J’ai évoqué précédemment le sociologue David Riesman et sa distinction entre les personnes « dirigées de l’intérieur » et les personnes « dirigées par les autres ». Il n’est pas nécessaire d’être un génie pour comprendre que, pour naviguer dans la vie en étant relativement épargné par les colporteurs de corruption, il est préférable de s’orienter à partir d’une « direction intérieure » par un ensemble de valeurs qui promeuvent l’honnêteté et évitent le mensonge, plutôt qu’à partir d’une « direction par les autres ». Dans les circonstances actuelles, cette orientation par autrui s’applique au labyrinthe de mensonges et de désinformation émanant de diverses agences gouvernementales ainsi que de certains groupes de pairs, qui aujourd’hui comprennent principalement les pourvoyeurs véhéments et bien-pensants de la version dominante des événements. La direction intérieure au sens ci-dessus, lorsqu’elle est constamment renouvelée, peut être un garde-fou efficace contre la bêtise.

Rappelons que Stiegler a mis en garde contre le « malaise profond » des universités contemporaines dans le contexte de ce qu’il a appelé une société « addictogène », c’est-à-dire une société qui engendre des addictions de toutes sortes. À en juger par la popularité de la plateforme vidéo TikTok dans les écoles et les établissements d’enseignement supérieur, son utilisation avait déjà atteint des niveaux d’addiction en 2019, ce qui soulève la question de savoir si les enseignants devraient se l’approprier en tant qu’« outil pédagogique » ou s’il faudrait, comme certains le pensent, l’interdire complètement dans les salles de classe.

Rappelons qu’en tant qu’exemple de technologie vidéo, TikTok est une incarnation exemplaire du pharmakon et que, comme l’a souligné Stiegler, la bêtise est la loi du pharmakon, qui est, à son tour, la loi du savoir. Une manière un peu confuse de dire que savoir et bêtise sont indissociables ; là où l’on rencontre le savoir, l’autre, la bêtise, est tapie dans l’ombre.

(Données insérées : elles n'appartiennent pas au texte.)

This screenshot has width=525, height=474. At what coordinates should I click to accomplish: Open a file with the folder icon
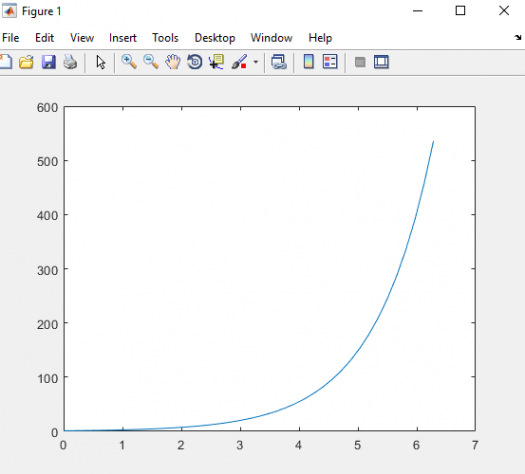[x=26, y=62]
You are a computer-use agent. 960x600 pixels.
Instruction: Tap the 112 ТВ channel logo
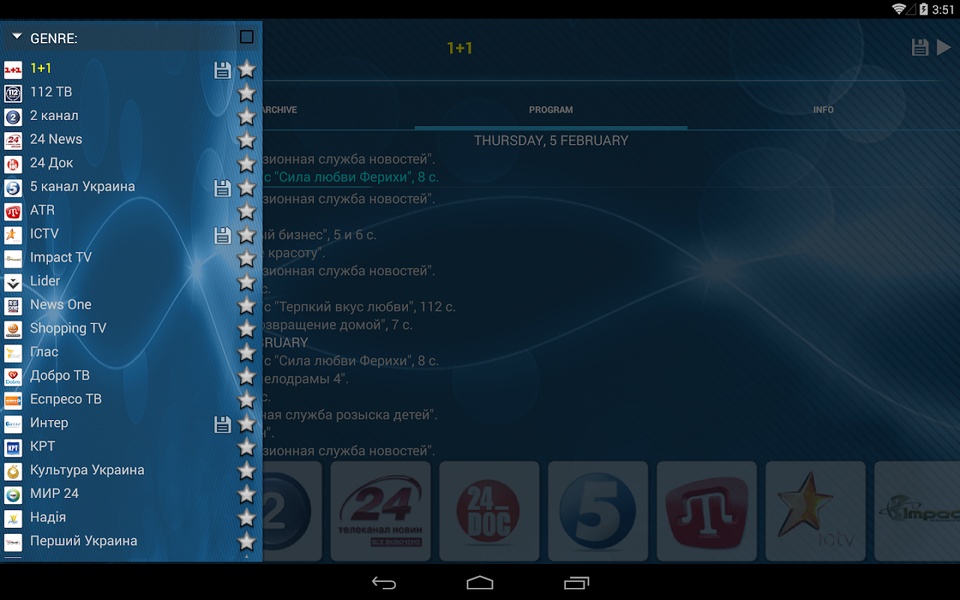click(x=13, y=93)
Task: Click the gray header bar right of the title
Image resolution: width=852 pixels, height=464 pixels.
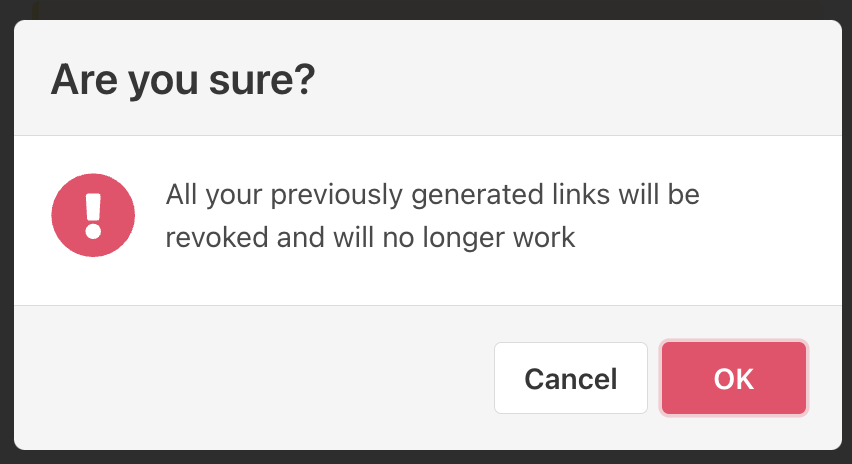Action: pos(580,79)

En réfléchissant à la dernière phrase, il n’est pas difficile de se rendre compte que, parallèlement à l’idée de Freud concernant Éros et Thanatos, il est humainement impossible que le savoir l’emporte une fois pour toutes sur la bêtise. À certains moments, l’un semble dominer, tandis qu’à d’autres occasions, c’est l’inverse qui se produit. Si l’on en juge par le combat qui oppose aujourd’hui le savoir à la bêtise, cette dernière a manifestement encore le dessus, mais comme de plus en plus de gens prennent conscience de la lutte titanesque qui les oppose, c’est le savoir qui a le vent en poupe. Il ne tient qu’à nous de faire pencher la balance en sa faveur, à condition que nous soyons conscients qu’il s’agit d’un combat sans fin.